Разве возможно, что вся мировая история превратно понята? Разве возможно, что прошлое лживо, потому что всегда говорили о массах, именно как если бы рассказывали о сбежавшемся множестве людей, вместо того чтобы сказать об одном, вокруг которого они стояли, потому что он был чужой и умер?
Да, это возможно.
Разве возможно, чтобы считать, что необходимо наверстывать то, что происходило до того, как мы родились? Разве это возможно, чтобы каждый отдельный человек помнил, что он возник из всех ранее живших, то есть знал бы это и обязался не поддаваться никаким возражениям других, которые знали нечто другое?
Да, это возможно.
Разве возможно, что все эти люди совершенно точно знают прошлое, которого никогда не было? Разве это возможно, что все действительное для них ничто; что их жизнь идет, не связанная ни с чем, как часы в пустой комнате?
Да, это возможно.
Разве возможно ничего не знать о девушках, тогда как они все-таки живут? Разве это возможно – говорить «женщины», «дети», «мальчики» и не подозревать (при всей образованности не подозревать), что эти слова давно не имеют никакого множественного числа и у них только неисчислимое единственное число?
Да, это возможно.
Разве возможно, что есть люди, которые говорят «Бог» и считают, что это нечто общее для всех? – А посмотри лишь на двух школьников: один покупает себе перочинный нож, а его сосед по парте – точно такой же, в тот же самый день. И через неделю они сравнивают ножи, и оказывается, что между ножами лишь отдаленное сходство – такими разными они стали в разных руках. (Да, говорит мать одного из них: если бы вы тоже всегда все одинаково затупляли.) Ах, так: разве возможно поверить, что у всех один Бог, не пользуясь им?
Да, это возможно.
Но если все это возможно, даже если есть только кажущаяся возможность, – тогда должно же, ради всего святого, что-то произойти. Первый, тот, кого эта беспокойная мысль донимает, должен начать что-то из упущенного делать; даже если он какой-нибудь не самый подходящий: другого-то ведь нет. Этот молодой, без претензий, иностранец, Бригге, должен усесться на пятом этаже и писать день и ночь, да, он должен будет писать, и – все.
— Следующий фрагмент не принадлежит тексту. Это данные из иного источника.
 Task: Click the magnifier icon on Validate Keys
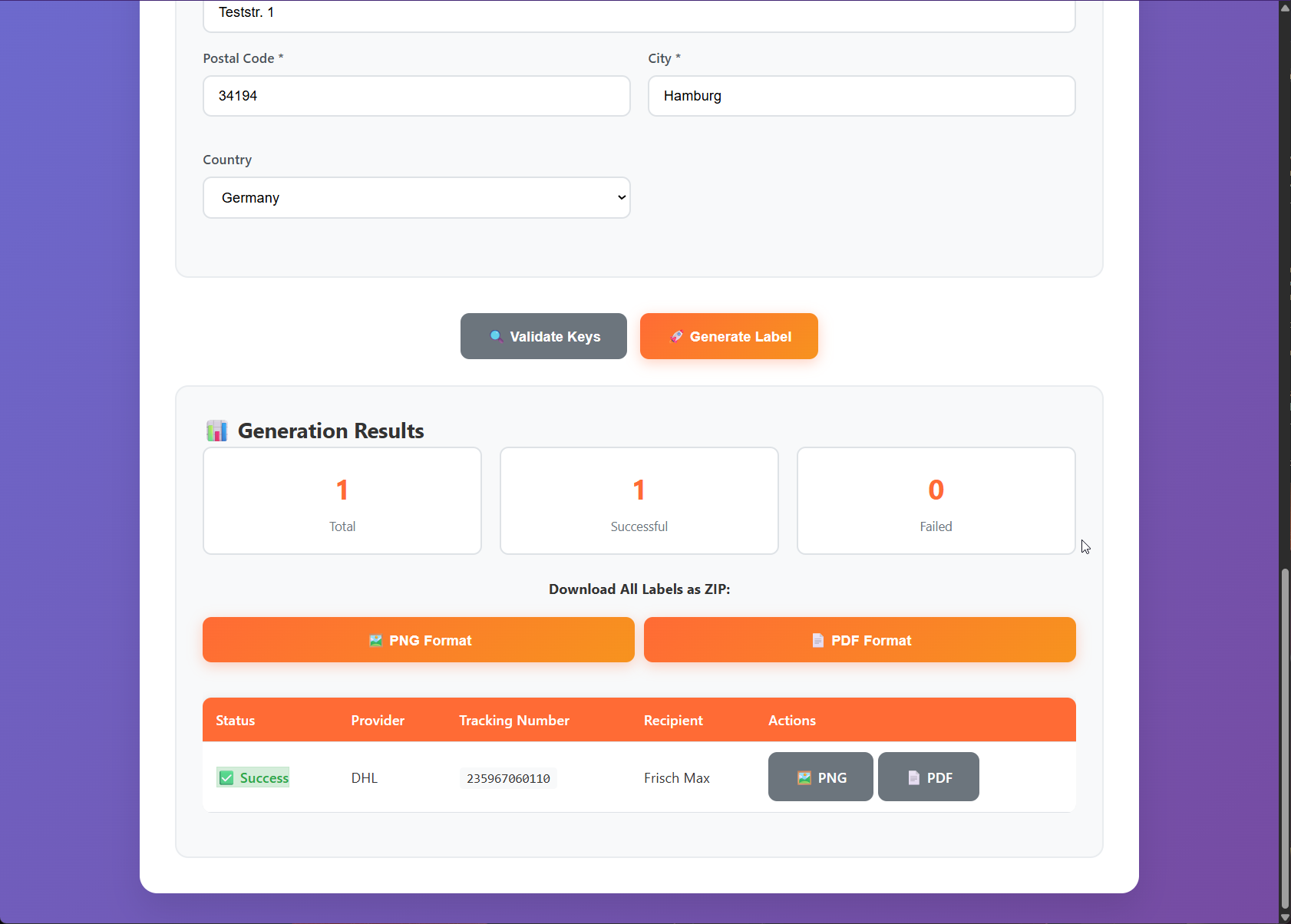click(496, 336)
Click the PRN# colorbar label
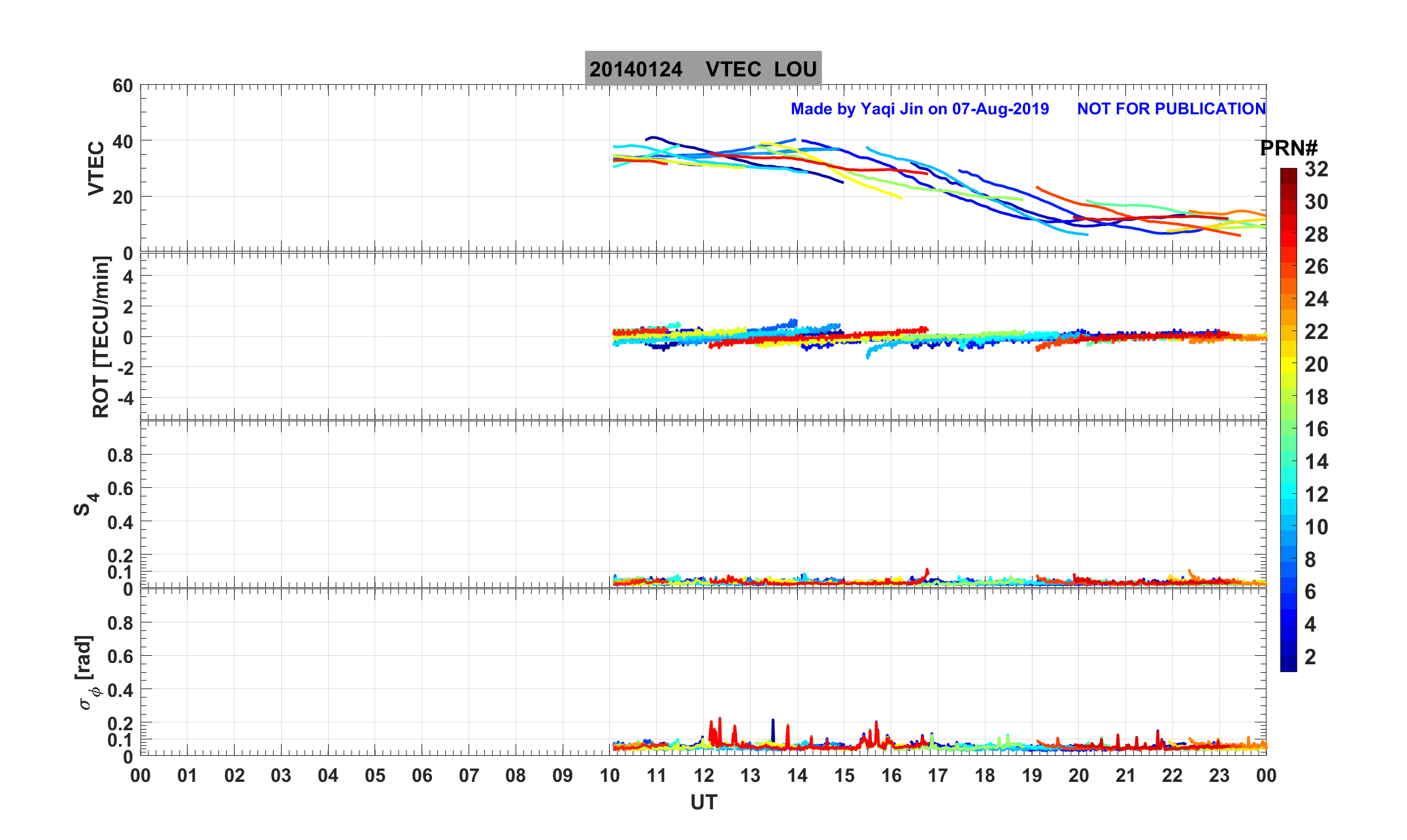This screenshot has height=840, width=1407. (x=1288, y=148)
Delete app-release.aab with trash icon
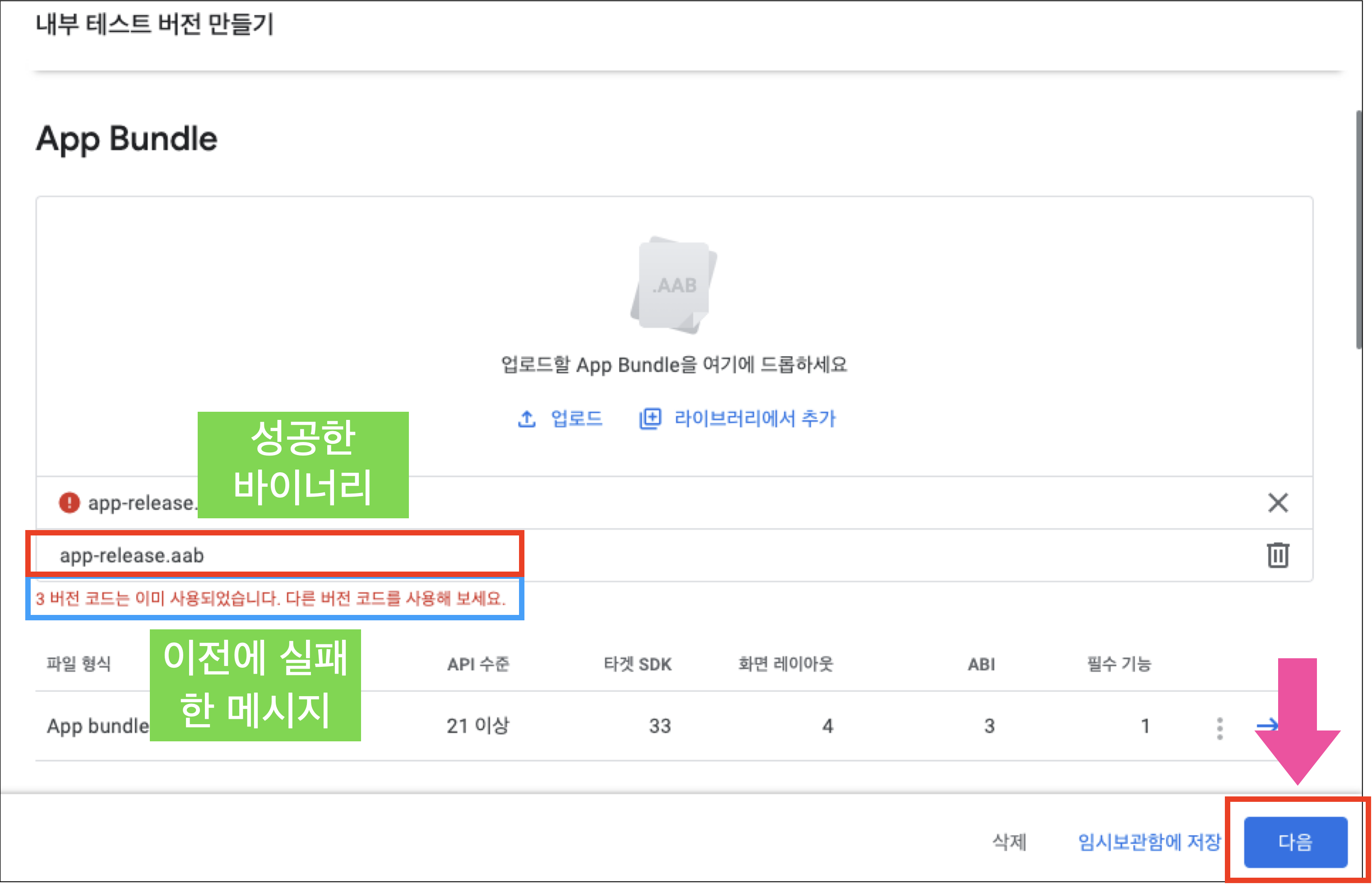The width and height of the screenshot is (1372, 884). coord(1278,555)
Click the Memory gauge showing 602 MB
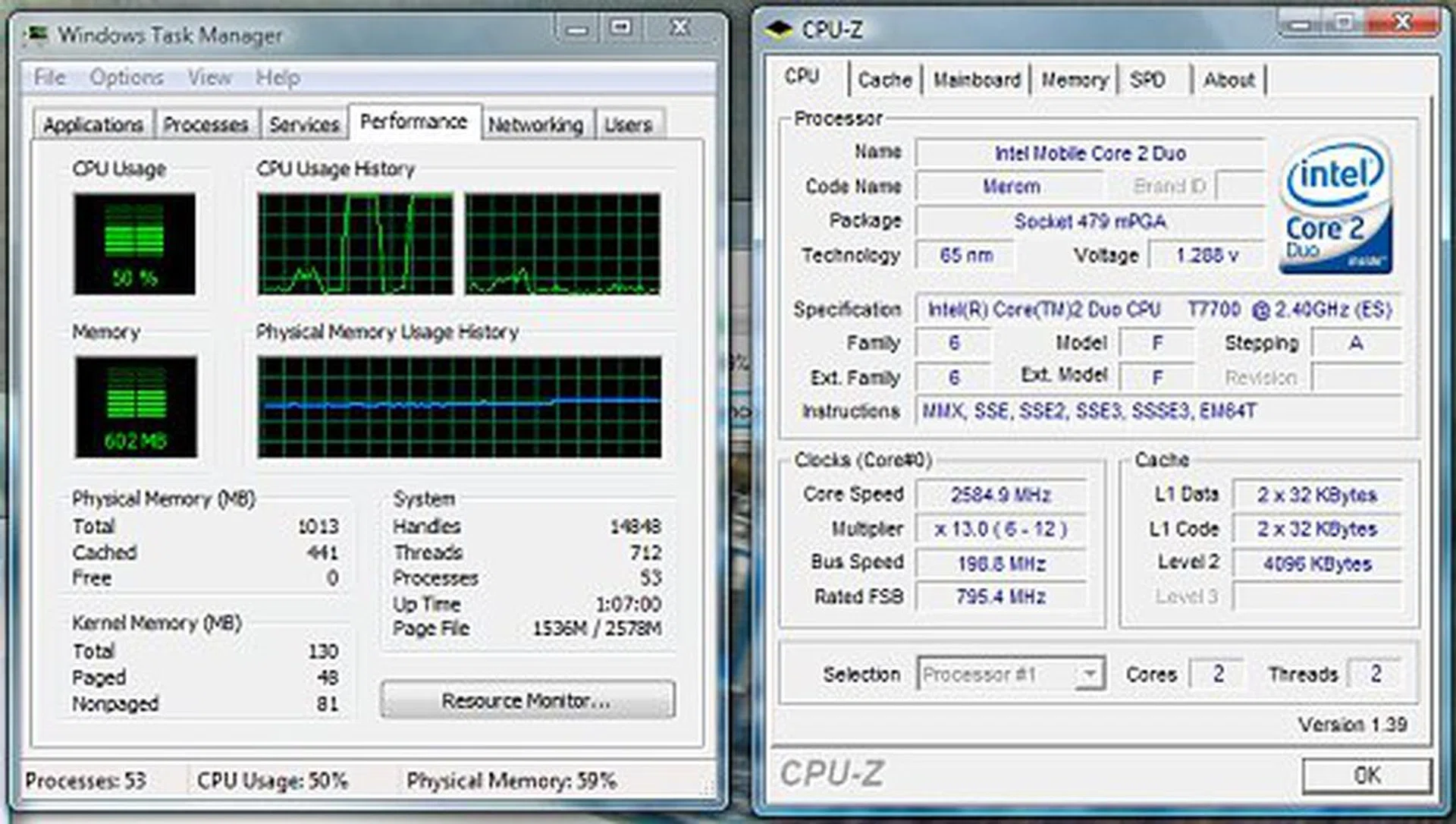The image size is (1456, 824). [x=136, y=406]
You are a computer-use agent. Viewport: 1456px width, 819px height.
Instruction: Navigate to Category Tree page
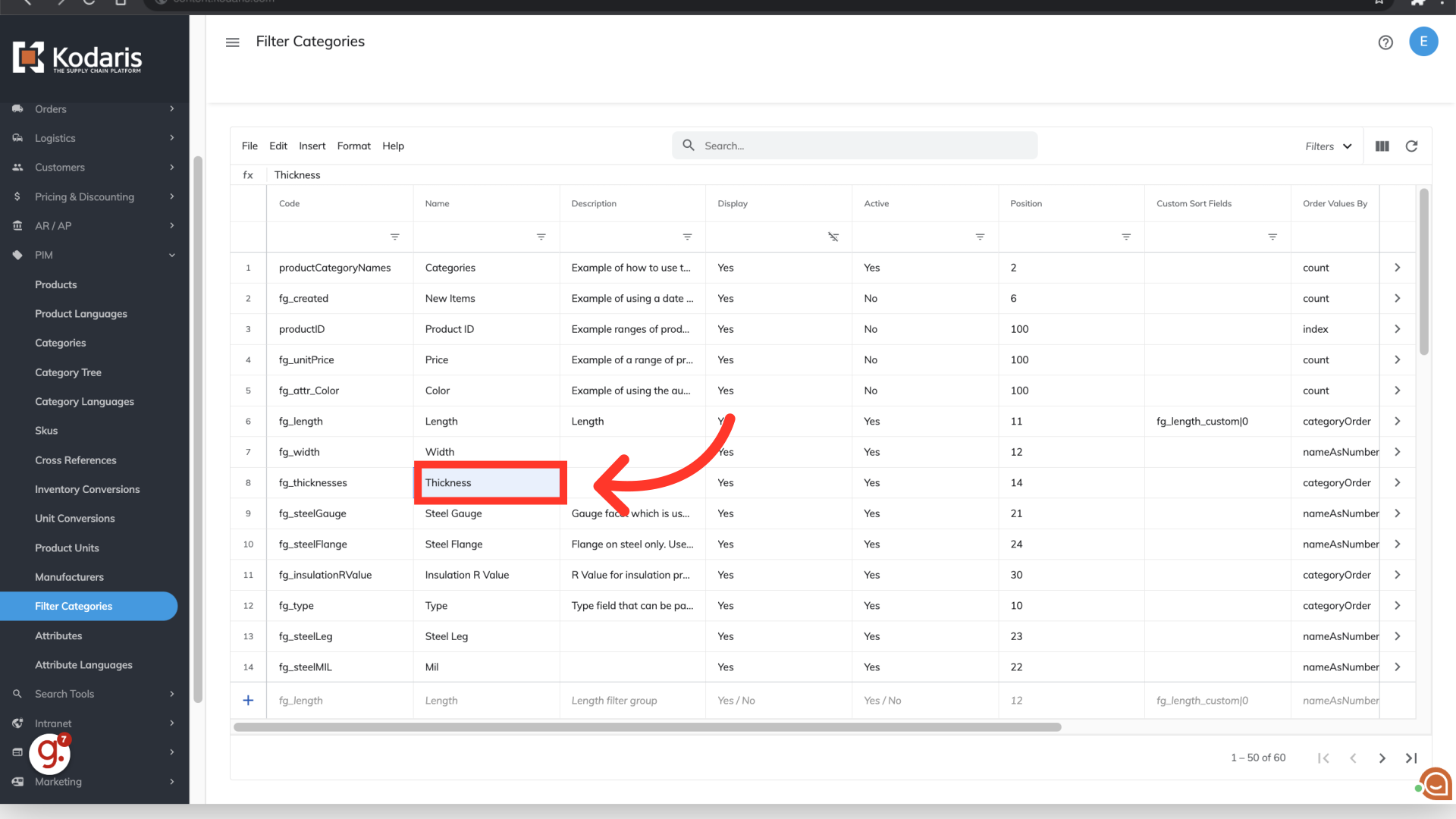68,372
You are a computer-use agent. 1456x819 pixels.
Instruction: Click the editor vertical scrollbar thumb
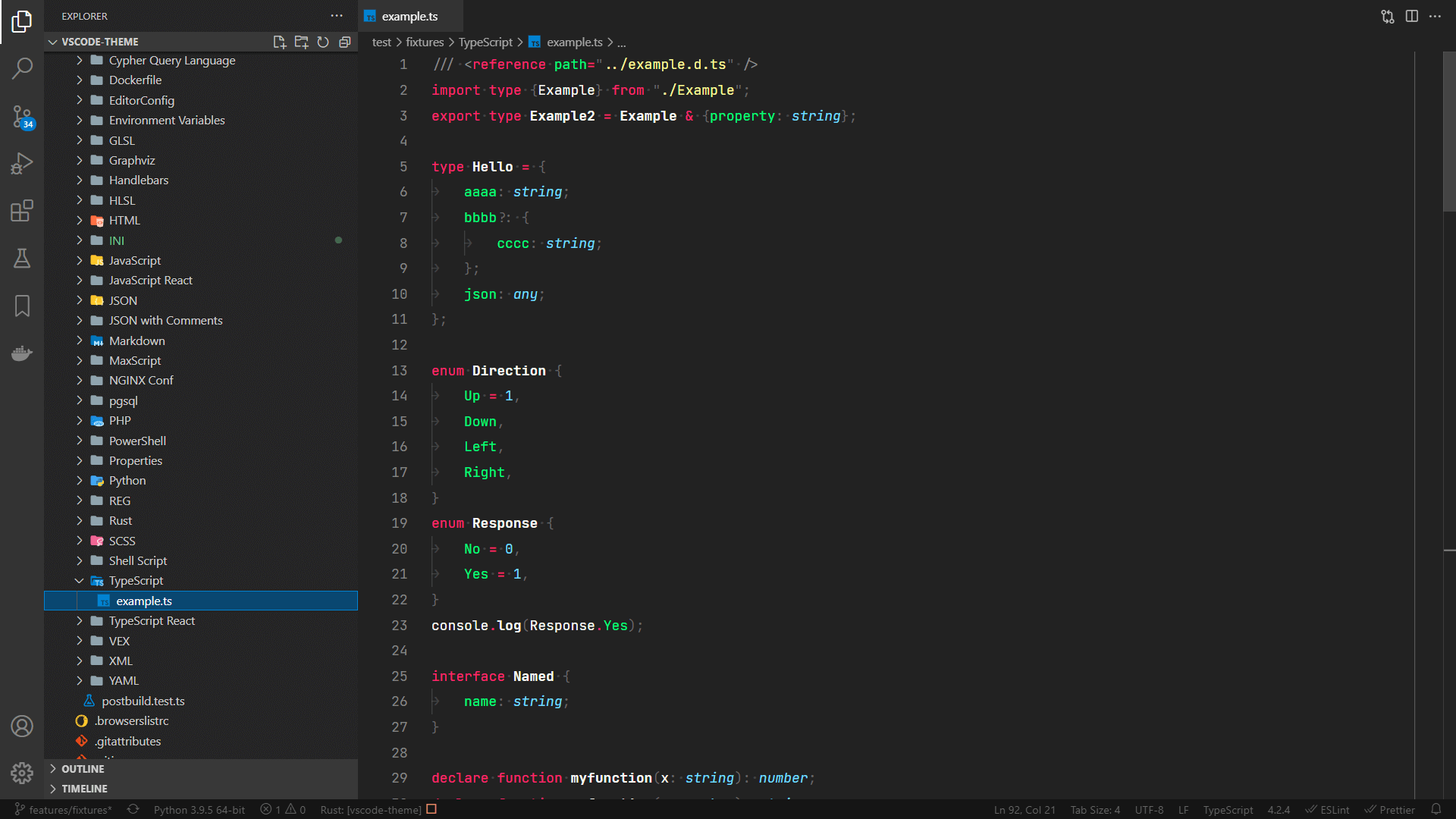pos(1448,130)
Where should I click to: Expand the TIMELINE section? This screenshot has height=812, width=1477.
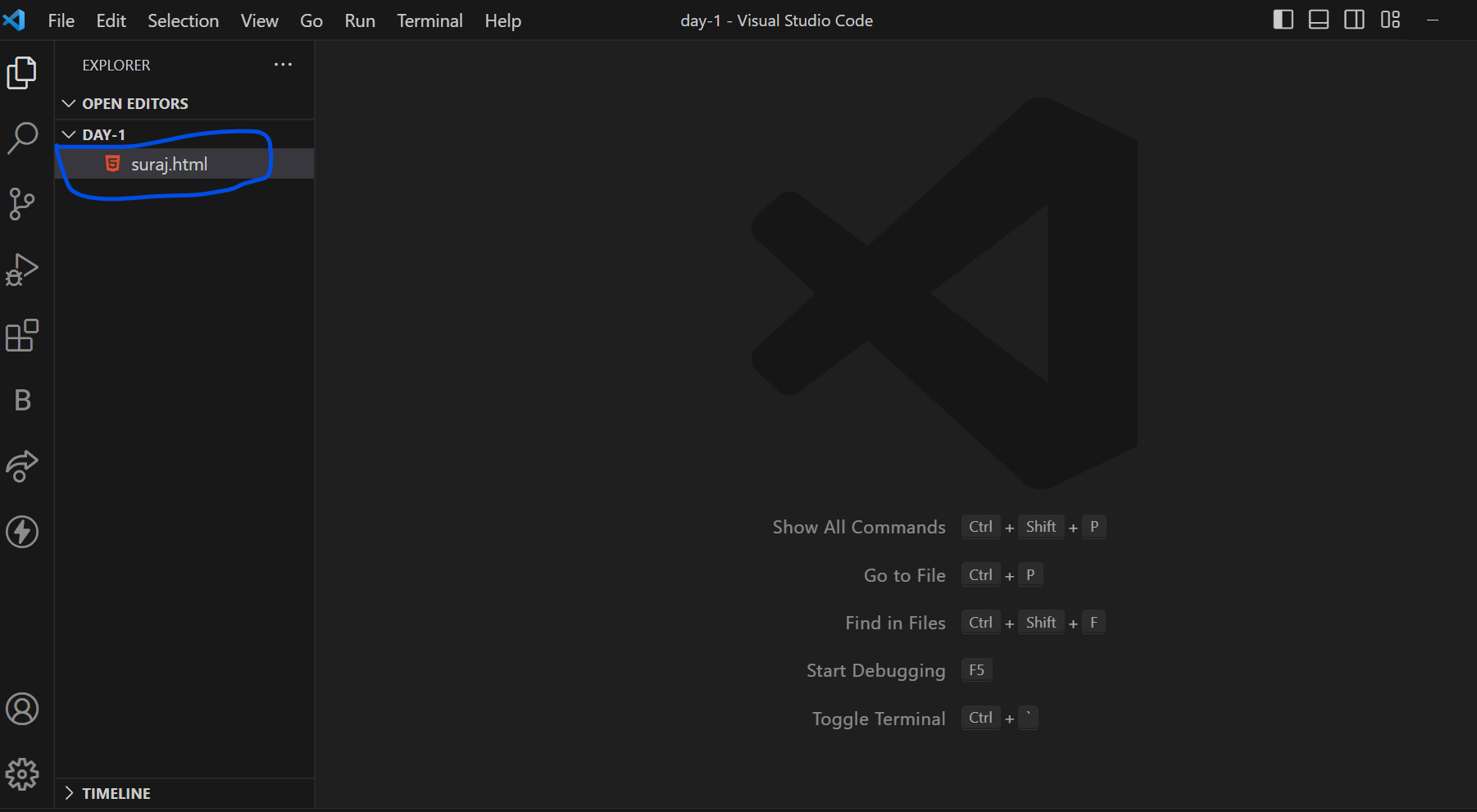point(69,792)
* * *Мне тогда было лет двенадцать или, самое большее, тринадцать. Мой отец взял меня с собой в Урнеклостер[17]. Я не знаю, что его побудило проведать своего тестя. Они не виделись много лет – со дня смерти моей матери, и отец еще никогда не бывал в старом замке, куда граф Брахе удалился от дел уже в преклонных летах. Достопримечательный дом я уже больше никогда не видел: когда умер мой дедушка, дом перешел в чужие руки. Как ни старательно я восстанавливаю его в своих детских воспоминаниях, он не представляется одним зданием; во мне он совершенно разделен; тут помещение, там помещение и здесь кусок коридора, и он оба эти помещения никак не соединяет, а сохраняется сам по себе, как фрагмент. Подобным же образом во мне разбросано все – комнаты, лестницы, спускающиеся с такой возвышенной медлительностью, и другие – узкие, винтовые деревянные лесенки, в чьей темноте идешь, как кровь по жилам; башенная комната, высоко подвешенные балконы, неожиданные террасы второго этажа, куда протискиваешься через маленькую дверь, – все это еще во мне и никогда не перестанет пребывать во мне. Как если бы представление об этом доме низвергнулось в меня с бесконечной высоты и где-то на моем дне распалось на куски.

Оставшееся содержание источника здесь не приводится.